If your paycheck still feels smaller than it was before the economic crisis, that’s because it is.
More than seven years after the Great Recession, most Massachusetts workers are just starting to see a rebound in their wages. And for many, despite raises and stronger job growth, paychecks haven’t quite climbed back to their peaks, according to a report from the Massachusetts Budget and Policy Center that is scheduled to be released Monday.
“We are starting to see wage growth,” said Noah Berger, the president of MassBudget, a left-leaning economic group. “But it’s still very tenuous.”
The average hourly wage for the vast swath of the middle class in Massachusetts was $22.25 in 2015, a nearly 3 percent increase from the year before. But adjusted for inflation, it’s still 3.2 percent behind the $22.99 workers took home at a high point in 2009.
The situation isn’t much better for workers at the bottom, who enjoyed one of the biggest bumps in wages in 2015, thanks in large part to a state minimum wage increase that brought hourly earnings to $9.74. But they’re still 2.7 percent behind their earnings in 2009, when they made the equivalent of $10 an hour.
Even the top 10 percent of earners in the state, who pocketed $50.69 an hour in 2015, saw their wages remain flat compared with 2009.
The global economic crisis, which forced employers to shed workers and drop wages, affected most people, Berger said.
But middle- and lower-income workers continue to struggle with stagnant wages, fueling income inequality and widening the gap between the state’s haves and have-nots, Berger said.
The bottom 20 percent of Massachusetts households took home $20,000 in 2014, $2,000 less than in 1979, adjusted for inflation. While middle-income households received a $10,000 annual wage bump, equivalent to a 20 percent increase, during that same period the top 10 percent made $68,000 more, a robust 60 percent increase.
Jeanie Oliver-Allen, a 53-year-old call-center worker who schedules doctor appointments at Boston Medical Center, is still scraping by, even as her wages have increased.
When Oliver-Allen, of Roxbury, started working at the hospital 30 years ago she was making less than $20,000. Now her salary is in the mid-$50,000 range, but with her bills, including her mortgage, taxes, insurance, and college tuition for her daughter, her paycheck is quickly eaten up, she said.
Her average automobile insurance bill is $3,000 a year, because she lives in an urban neighborhood. Her daughter decided to rely on Uber, the ride-hailing service, to get around, because adding her to the insurance policy would cost $2,000.
“Even with what I make today, we still struggle,” she said.
Economists believe that the economy has transformed dramatically in recent decades, creating a wider disparity between high and low earners and making it harder for workers to climb up the economic ladder to greater financial security.

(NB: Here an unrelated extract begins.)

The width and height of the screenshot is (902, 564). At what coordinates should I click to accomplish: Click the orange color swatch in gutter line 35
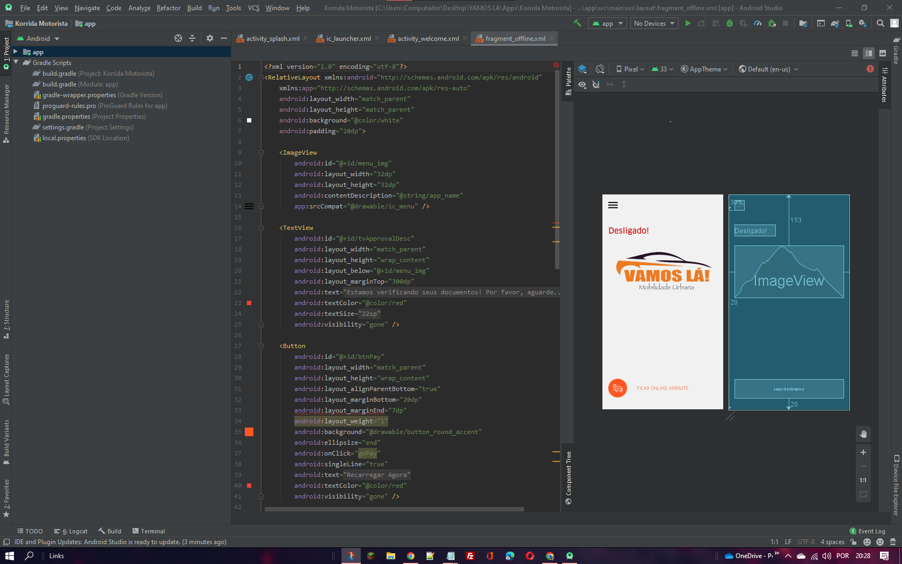pyautogui.click(x=249, y=432)
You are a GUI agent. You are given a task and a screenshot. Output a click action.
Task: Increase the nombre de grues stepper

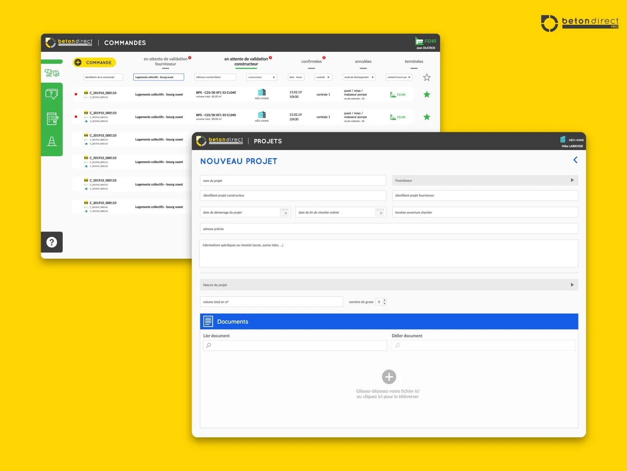pyautogui.click(x=384, y=300)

They point to a variety of factors, including globalization, the decline of unions, economic policies that favor top earners, the rise of high-skilled jobs requiring college degrees, and automation, which has shrunk the number of middle-income jobs.
Michael Carr, an associate professor of economics at the University of Massachusetts Boston and his UMass colleague Emily Wiemers suggested in a recent paper that the chances of a worker who starts at the middle of the earnings spectrum moving up to the top 10 percent has declined by nearly 20 percent for Americans who entered the workforce after 1993.
For the bottom 10 percent of earners, the chances of reaching the middle rung has dropped by a nearly equal measure, they found.
“People who start high stay high. The people who start low, increasingly stay low,” Carr said.
Still, some of the changes in the economy are benefiting Massachusetts, which relies more heavily on jobs in technology, health care, and finance, and boasts a workforce where nearly half have graduated from college, an all-time high.
Massachusetts topped the country in median hourly wages for all state workers: $21.19. And the unemployment rate of 4.1 percent is lower than the national average of 4.9 percent, according to MassBudget’s report.
Still, despite stagnant wages for wide swaths of the middle class, there are segments that are thriving in Massachusetts, particularly construction, said Mark Erlich, head of the New England Regional Council of Carpenters.
Offices, high-end condominiums, and lab space for biotechnology firms are all rising around the Boston area, translating to more jobs for construction crews, which were hard hit during the economic crisis. Erlich is hearing less about families breaking apart because of financial stress, and more about workers able to afford vacations and home renovations.
“There’s a stronger sense of economic security than there was four or five years ago,” Erlich said.
But there’s also growing recognition that the widening gap between the top and bottom can be harmful to the state’s economic health. One in nine people in Massachusetts lived on less than $24,000 a year for a family of four in 2014, considered below the federal poverty level. And that’s higher than before the economic crisis, according to MassBudget.
In 2014, the state started phasing in a minimum wage increase aimed at bringing hourly earnings from $8 to $11 by 2017.
Some companies and hospitals have boosted starting pay for many of their low-wage workers to $15 an hour within the past year.
“The gap is continuously widening. The $15 an hour does not do it all for workers,” said Tyrek Lee Sr., the executive vice president of Service Employees International Union Local 1199, which represents many health care workers. “But it is a start.”